1. Parties
This Data Processing Addendum (“DPA”) is between Codebased Ltd (processor) and the customer organisation (controller). It forms part of the Terms of Service and applies to customer content processed within Timelint.
2. Definitions
Terms such as “personal data”, “processing”, “controller”, and “processor” have the meanings given in the UK GDPR.
3. Subject matter, duration, nature, and purpose
- Subject matter: providing the Timelint service (tickets, service desk, client portal, time tracking, planning).
- Duration: for the term of the customer’s subscription/trial and any limited retention period after deletion for backups/restoration.
- Nature: hosting, storing, organising, transmitting, and displaying customer content; providing notifications; access control and audit.
- Purpose: to provide, secure, and support the service in accordance with the customer’s instructions.
4. Types of personal data and categories of data subjects
- Data subjects: customer users, client/portal contacts, and other individuals referenced within customer content.
- Personal data: names, emails, phone (optional), job titles (optional), ticket content, messages/comments, and file attachments.
5. Controller instructions
Codebased Ltd will process personal data only on documented instructions from the controller, including as needed to provide the service. If Codebased Ltd believes an instruction infringes the UK GDPR, it will inform the controller (unless prohibited by law).
6. Confidentiality
Codebased Ltd will ensure persons authorised to process personal data are bound by confidentiality obligations.
7. Security measures
Codebased Ltd implements appropriate technical and organisational measures to protect personal data. These measures include (among others, depending on deployment):
- account-scoped access controls and role-based permissions
- private attachments served through authenticated routes
- audit trails for key ticket actions
- encryption of certain secrets (for example, external connection tokens) at the application level
- secure development and operational practices (access controls, change management)
8. Subprocessors
The controller authorises Codebased Ltd to appoint subprocessors to assist in providing the service (for example: hosting, email delivery, storage). Codebased Ltd will remain responsible for subprocessors’ performance of their obligations.
Where reasonably practicable, Codebased Ltd will provide notice of material changes to subprocessors. If you require a list of subprocessors for due diligence, contact privacy@codebased.co.uk.

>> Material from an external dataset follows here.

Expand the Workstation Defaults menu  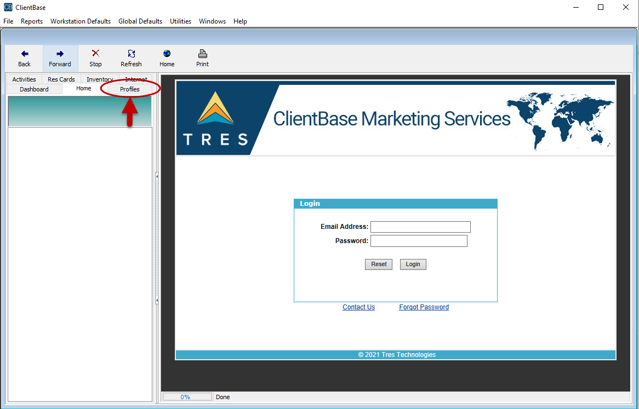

9. International transfers
If personal data is transferred outside the UK, Codebased Ltd will ensure appropriate safeguards are in place (for example, the UK International Data Transfer Agreement or the UK Addendum to the EU Standard Contractual Clauses), and will take steps to ensure an essentially equivalent level of protection.
10. Assistance
Taking into account the nature of processing, Codebased Ltd will assist the controller as reasonably necessary to:
- respond to data subject requests
- carry out data protection impact assessments (DPIAs) where required
- consult with the ICO where required
11. Personal data breaches
Codebased Ltd will notify the controller without undue delay after becoming aware of a personal data breach affecting customer content, and will provide information reasonably needed to support the controller’s compliance obligations.
12. Deletion and return
On termination of the service, Codebased Ltd will delete or return customer content within a reasonable period, except to the extent retention is required by law or for limited backup/restoration purposes.
13. Audits
On reasonable request, Codebased Ltd will provide information necessary to demonstrate compliance with this DPA. Audits, if required, must be reasonable in scope and timing and must not compromise other customers’ confidentiality or service security.
14. Order of precedence
If there is a conflict between this DPA and the Terms of Service, this DPA will apply for data processing matters.